- Born: January 1, 1939 U.S.
- Died: January 24, 2021 (aged 82) U.S.
- Occupation: Company director
- Known for: Being kidnapped and held hostage in 1990

= John F. Grundhofer =

American businessman (1939–2021)

John F. Grundhofer (January 1, 1939 – January 24, 2021) was a director of Donaldson Company, Securian Financial Group Inc., and BJ's Restaurant & Brewery. He served as Chairman (1990–1997 and 1999–2002), Chief Executive Officer (1990–2001) and President (1990–1999 and 2000–2001) of U.S. Bancorp (formerly First Bank System), a financial services provider. On retirement he was succeeded by his brother Jerry Grundhofer.

== Early life ==
He was a graduate of Loyola High School (Los Angeles) and Loyola Marymount University. He received an MBA in Finance from the University of Southern California.

== Career ==
During his tenure at U.S. Bancorp, Grundhofer was credited with transforming the institution from a regional bank into one of the nation's largest, emphasizing efficiency and strategic acquisitions. His leadership style emphasized cost control, leading to several high-profile mergers during the 1990's.

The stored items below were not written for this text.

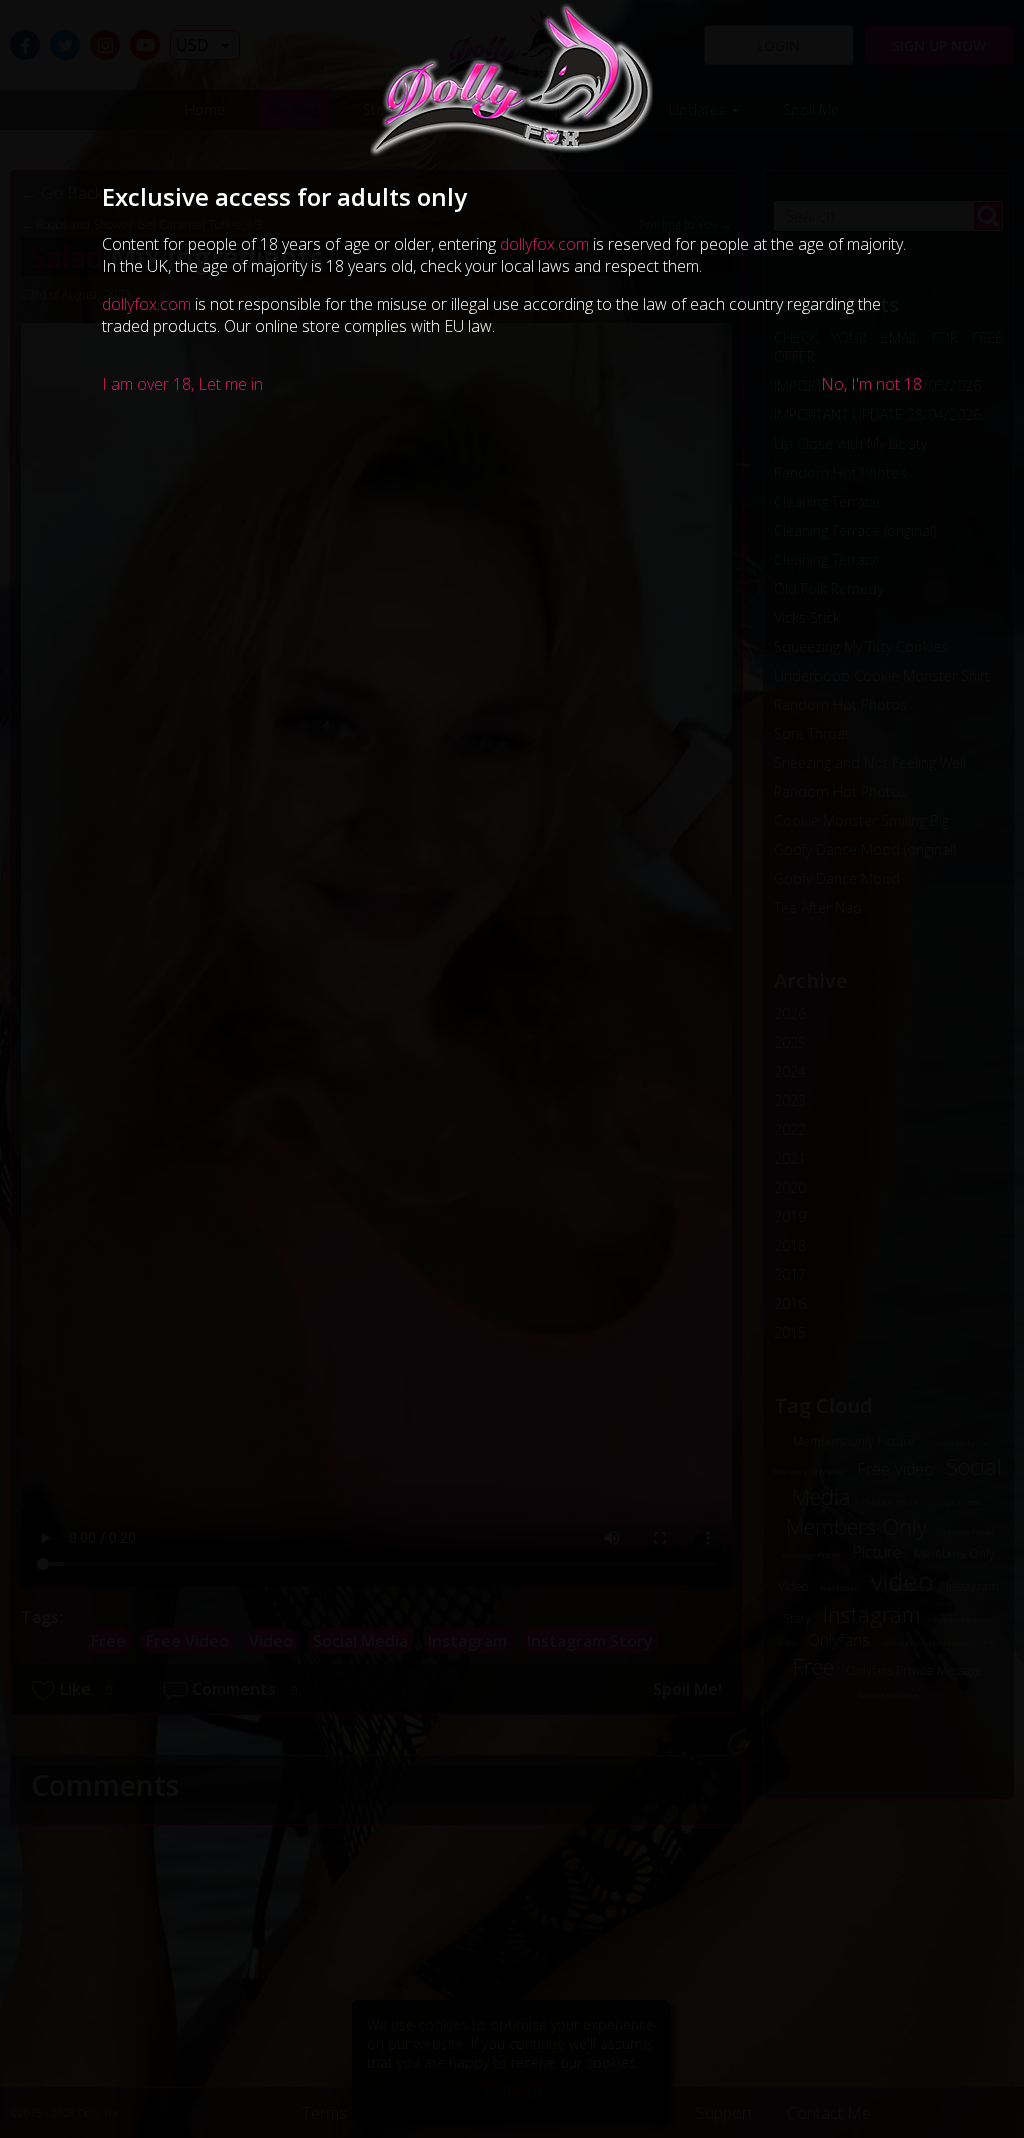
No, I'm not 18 (871, 384)
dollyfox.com (544, 244)
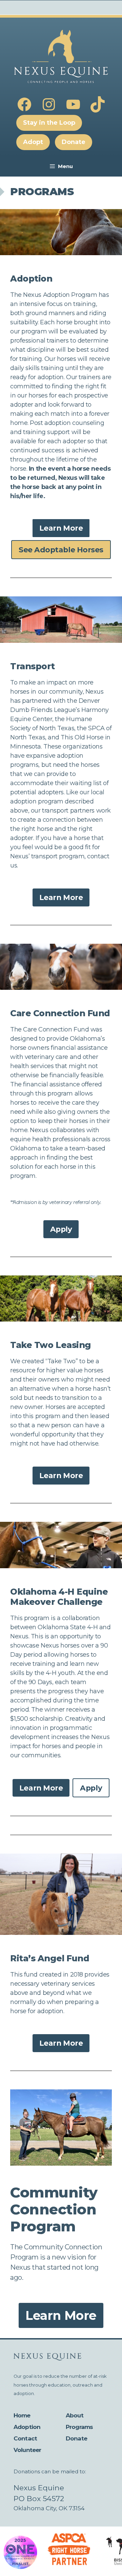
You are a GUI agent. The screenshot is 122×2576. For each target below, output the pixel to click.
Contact (25, 2438)
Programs (79, 2427)
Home (22, 2415)
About (74, 2415)
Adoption (27, 2427)
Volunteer (27, 2450)
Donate (76, 2438)
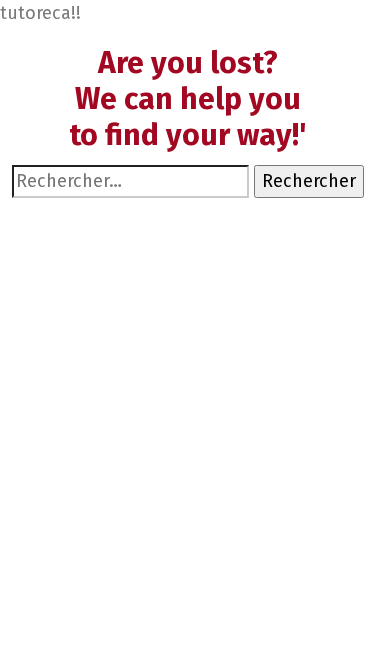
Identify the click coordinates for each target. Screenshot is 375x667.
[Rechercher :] (130, 181)
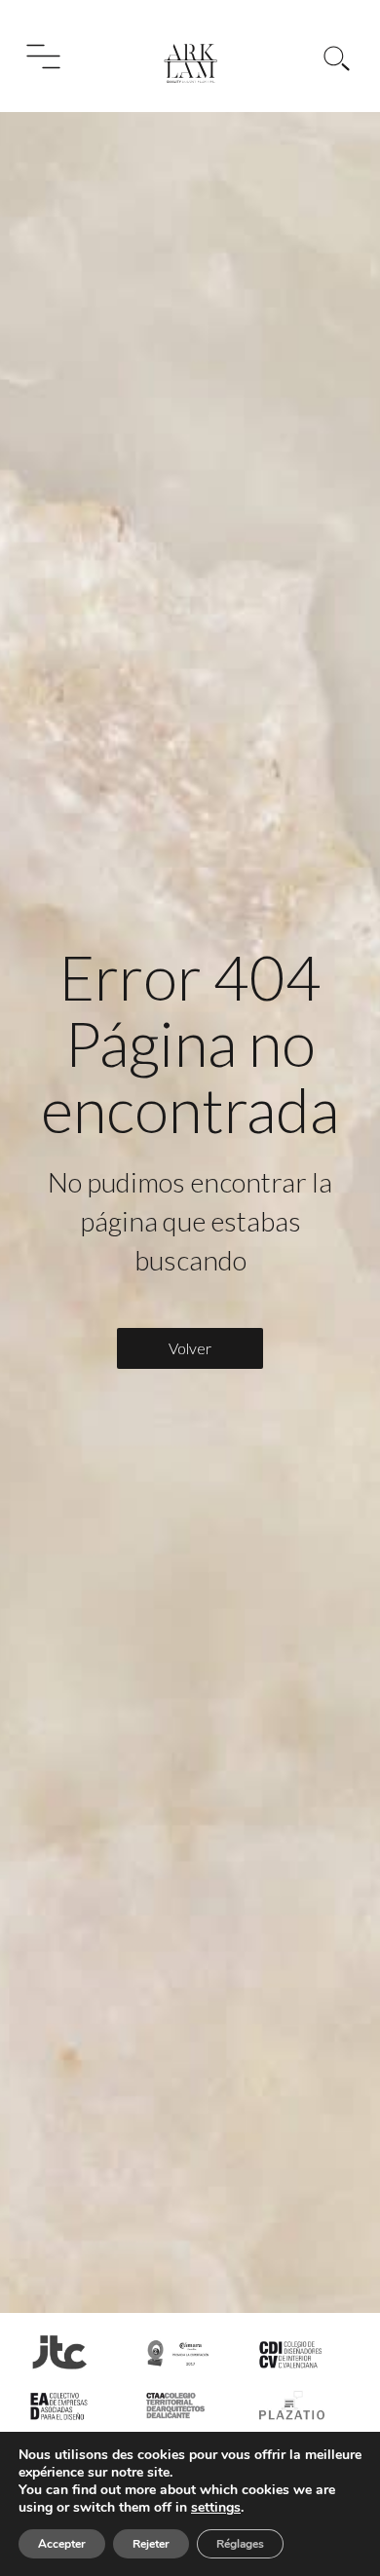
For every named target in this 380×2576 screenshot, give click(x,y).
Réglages (240, 2544)
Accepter (62, 2544)
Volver (190, 1348)
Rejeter (151, 2544)
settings (216, 2508)
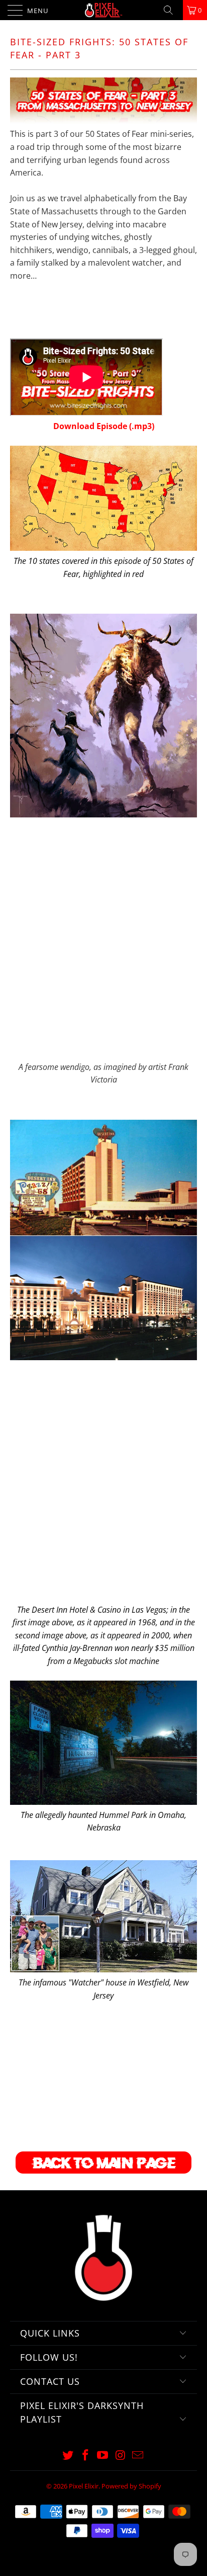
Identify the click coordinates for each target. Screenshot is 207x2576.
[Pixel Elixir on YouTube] (103, 2455)
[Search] (172, 10)
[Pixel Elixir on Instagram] (120, 2455)
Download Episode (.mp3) (103, 426)
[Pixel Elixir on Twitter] (68, 2455)
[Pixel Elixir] (103, 10)
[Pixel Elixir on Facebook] (85, 2455)
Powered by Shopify (131, 2485)
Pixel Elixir (83, 2485)
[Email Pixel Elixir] (138, 2455)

After retiring, Grundhofer chaired the board of the Guthrie Theater and served on the boards of the Minnesota Orchestra and the University of St. Thomas.

== Personal life ==
Grundhofer was purportedly kidnapped from a Minneapolis parking garage in November 1990. He escaped after being bound and stuffed in a sleeping bag. No one was ever charged in the kidnapping.

Grundhofer died on January 24, 2021, in Palm Desert California, at the age of 82.